Social Media Security

Social media has transformed the way we communicate, relate, interact, and live. The human need for social interaction (albeit online) poses to us today one of the biggest cybersecurity challenges. The sheer amount of personal information that we put on social media today is a cybersecurity disaster waiting to happen; and in many cases – a disaster that has already happened.

So, what are the things that could go wrong on social media? Traditional scams like a message flashing on your screen can promise you a heavy discount on branded shoes. Click the link and you get malicious malware on your device. However, there are those that target your identity as well – you announce details of your life on social media like your latest promotion, the test you passed yesterday, or even a picture of your boarding pass taking you to that travel destination on your bucket list. These are all pieces of an information puzzle that hackers are more than happy to solve. If they can get your identity related information, they can steal your identity – eventually leading to tax fraud, bank account fraud, and other forms of fraud.

Social media is also a place for reconnecting with business colleagues and friends. However, hackers often impersonate those individuals and send you a friend/connection request. Once you’re connected, the hacker is part of your trusted inner circle.

Phishing attacks when done over social media can truly have a cascading effect. And this is helped along its way by “trigger fingers” on social media – the people on social media who click first and think later. In the process, they get infected by whatever they clicked on and shared it with the people connected to them.

When the infection is some form of regular malware, it’s one thing, but it could also be ransomware. And ransomware is an evolving and dangerous species as recent attacks have shown. Ransomware is indiscriminate and targets individuals and organizations all the same. To ransomware attackers – money is money.

Any hacker that gets a foot in your door inherits access to all your information. So how do you protect yourself from hackers on social media?

• Post as little as possible about your lives on social media. It’s counterintuitive, yes, but that’s the best thing you can do for your security and privacy.
• Dive into the account-level security features that your social media platform offers and enable privacy and security settings. They’re not always enabled by default.
• Use strong passwords and different passwords for different accounts.
• Be cautious about strangers getting friendly on social media. When it comes to friends and business acquaintances, let quality, not quantity, be your guiding force.
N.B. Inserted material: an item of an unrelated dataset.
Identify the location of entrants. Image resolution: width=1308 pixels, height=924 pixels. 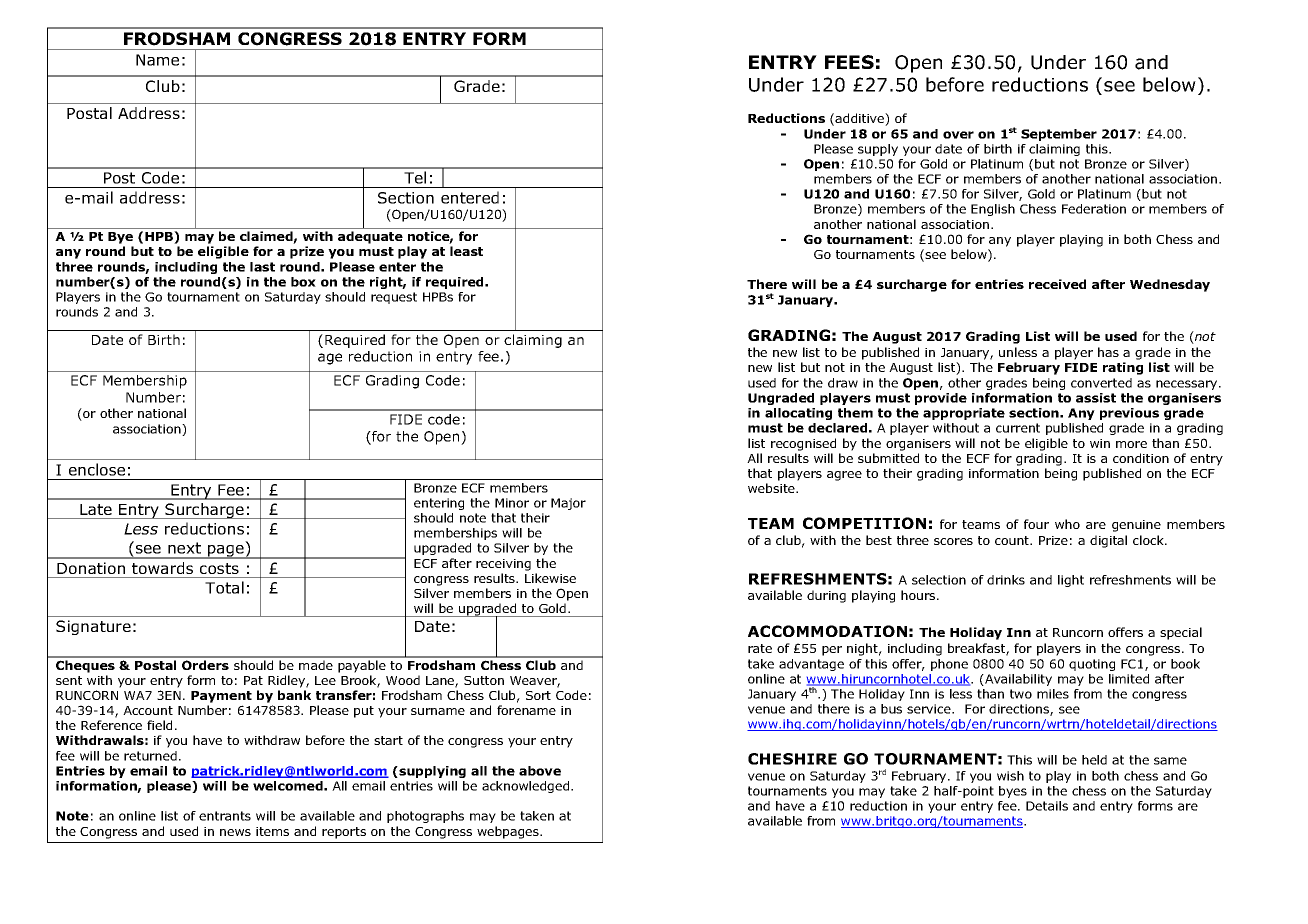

When technology affects you, it directly affects the organizations for which you are connected. Therefore, it’s important for organizations to adopt adequate security measures as well to protect sensitive information against the cybersecurity risks of social media –

• Provide comprehensive social media security awareness training to employees so that they don’t discuss or post confidential information on social media – even inadvertently.
• Design, implement, and enforce a robust information security program and associated policies and procedures that specifically discuss social media, its associated risks, and protection measures.
• Perform periodic risk and security assessments of social media usage at the organization.
• Enable a social media strategy and function at the organization so that the organization’s channels are used only by defined and authorized individuals whose roles and responsibilities clearly outline that.
• The information security department must be closely intertwined with the social media function at the organization to ensure that security and privacy settings are reviewed and updated on an ongoing basis. What could go wrong with an individual social media account can easily go the same way for an organization’s account.
• Use automated tools to manage and monitor social media and postings that can impact the organization and employees.
• Develop and implement a comprehensive incident response/crisis management program for social media related negative situations. Consider the multi-disciplinary groups that need to be part of this process, encompassing marketing, sales, legal, public relations, communications, risk management, privacy, and security. Ensure that you test and update the program on an ongoing basis.